THE RECORDS:
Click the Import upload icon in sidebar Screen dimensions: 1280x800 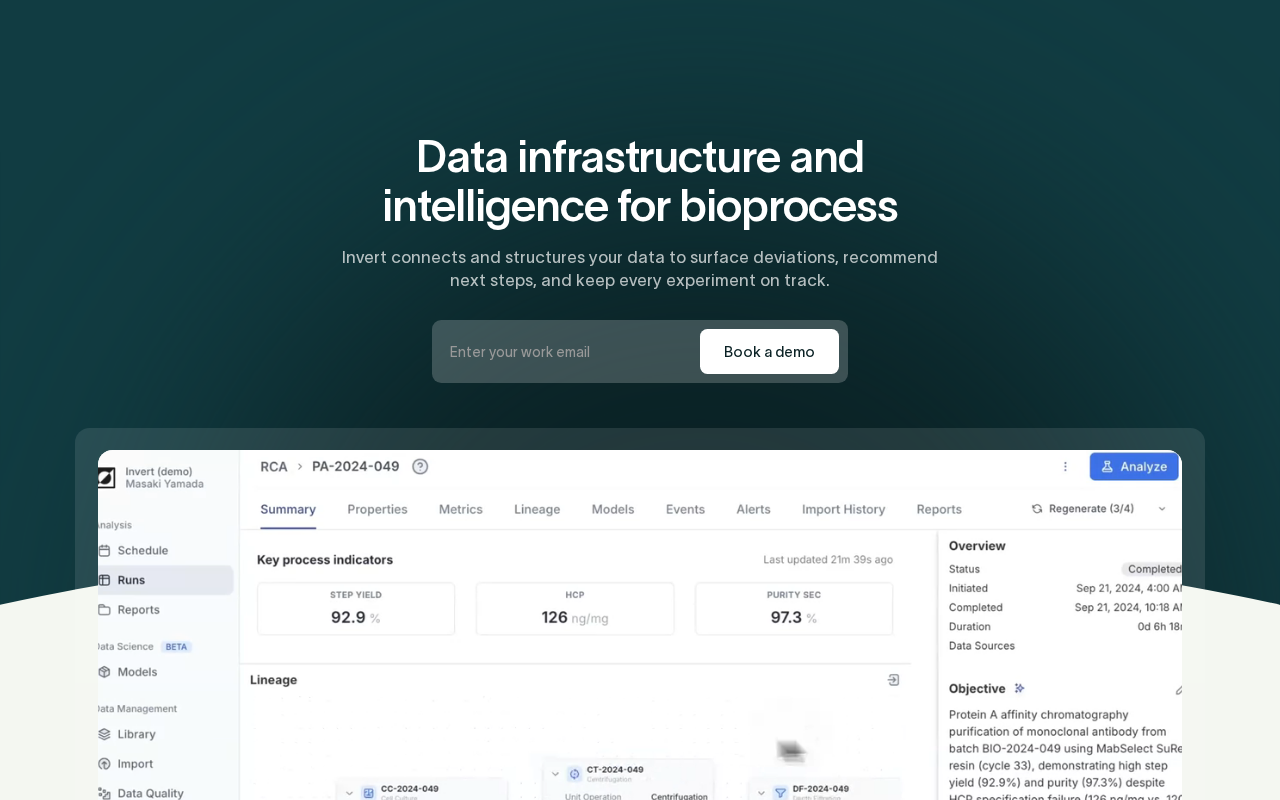(x=104, y=764)
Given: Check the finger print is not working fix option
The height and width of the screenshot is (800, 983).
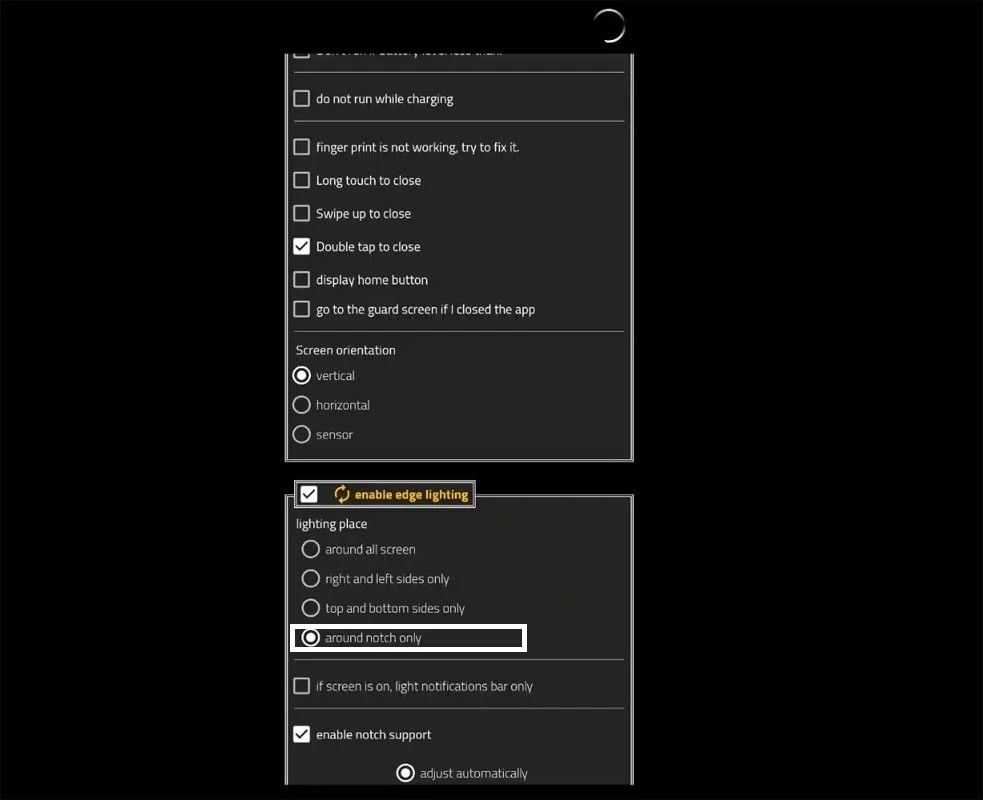Looking at the screenshot, I should coord(302,146).
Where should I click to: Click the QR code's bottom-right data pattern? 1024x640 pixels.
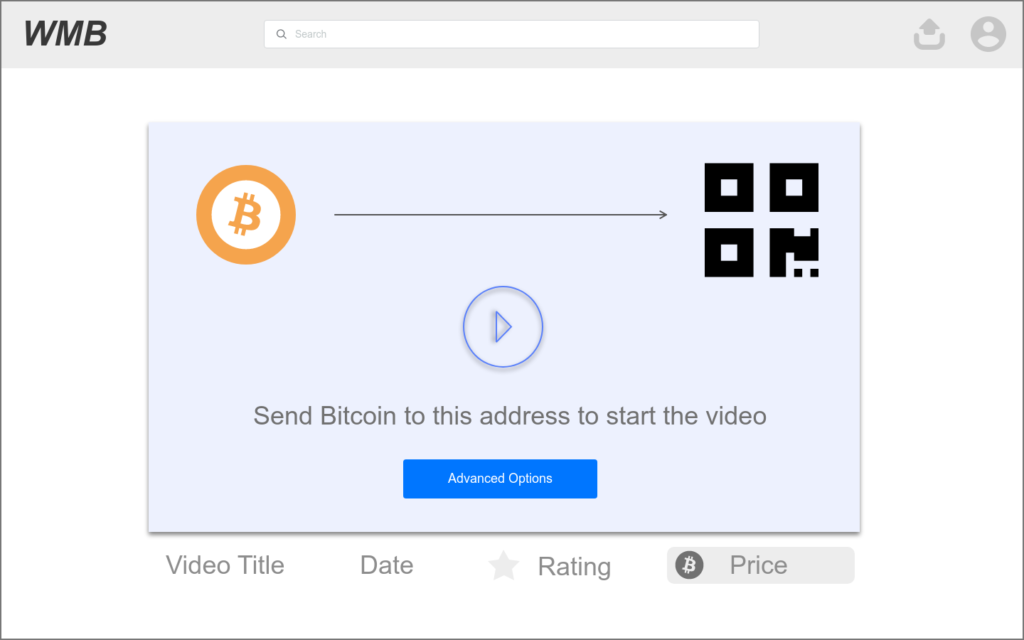pos(793,252)
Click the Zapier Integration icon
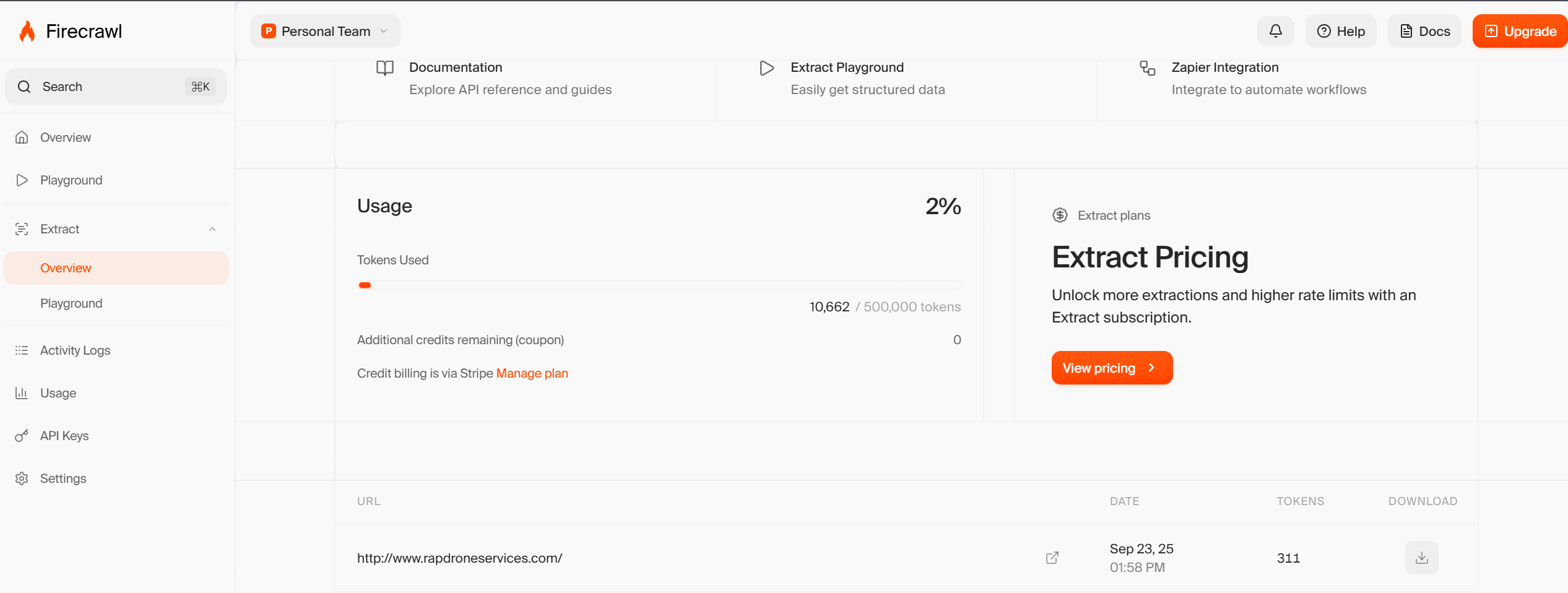This screenshot has width=1568, height=593. (x=1147, y=68)
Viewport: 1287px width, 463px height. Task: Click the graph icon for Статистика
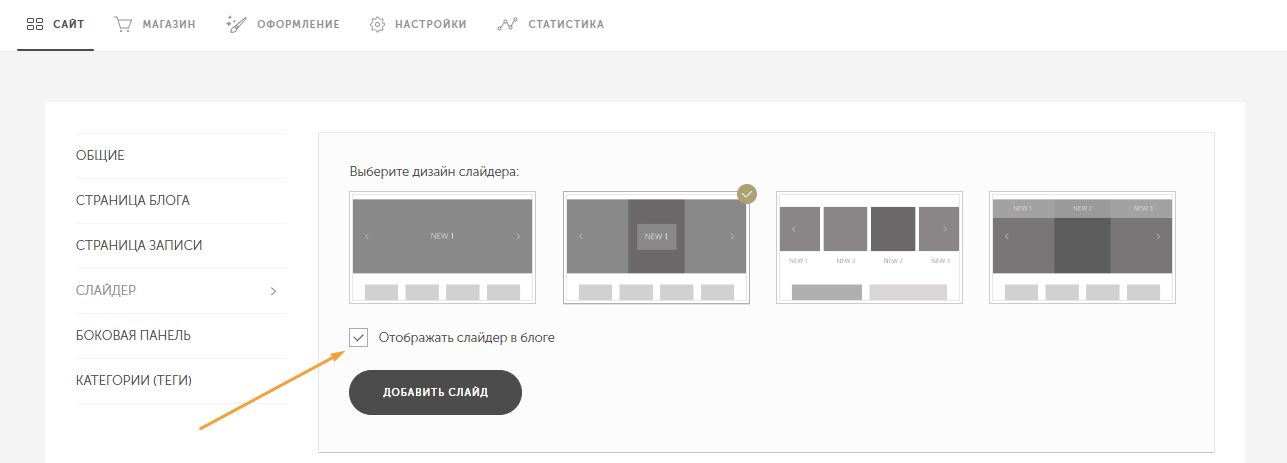pyautogui.click(x=507, y=24)
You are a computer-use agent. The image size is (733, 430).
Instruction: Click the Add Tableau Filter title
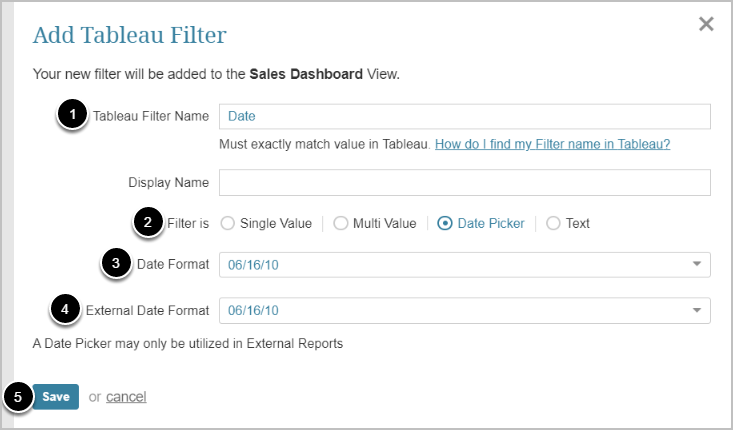130,36
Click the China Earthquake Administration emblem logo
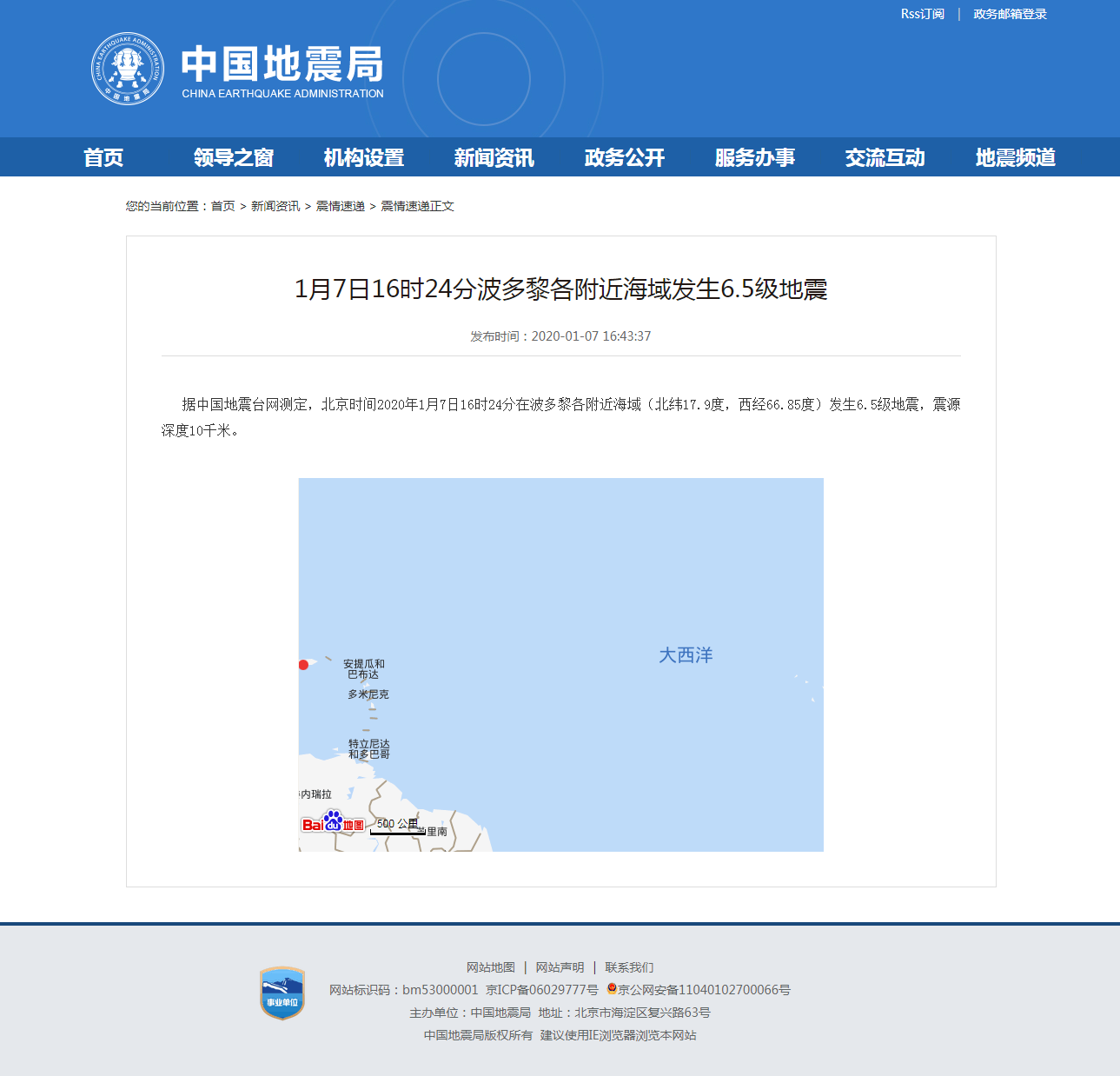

EXERCISE BRIEF: Give again exactly the lines from the one that contains "The height and" through the end of the material, both ends included, omitting the pictures.

ANSWER SPACE:
The height and width of the screenshot is (800, 983).
Looking at the screenshot, I should coord(302,146).
Where should I click to: Click the QR code's bottom-right data pattern? 1024x640 pixels.
pos(793,252)
Click the Zapier Integration icon
This screenshot has width=1568, height=593. (x=1147, y=68)
Viewport: 1287px width, 463px height. Task: Click the graph icon for Статистика
pyautogui.click(x=507, y=24)
You are a computer-use agent. The image size is (733, 430).
Instruction: Click the Add Tableau Filter title
130,36
Click the China Earthquake Administration emblem logo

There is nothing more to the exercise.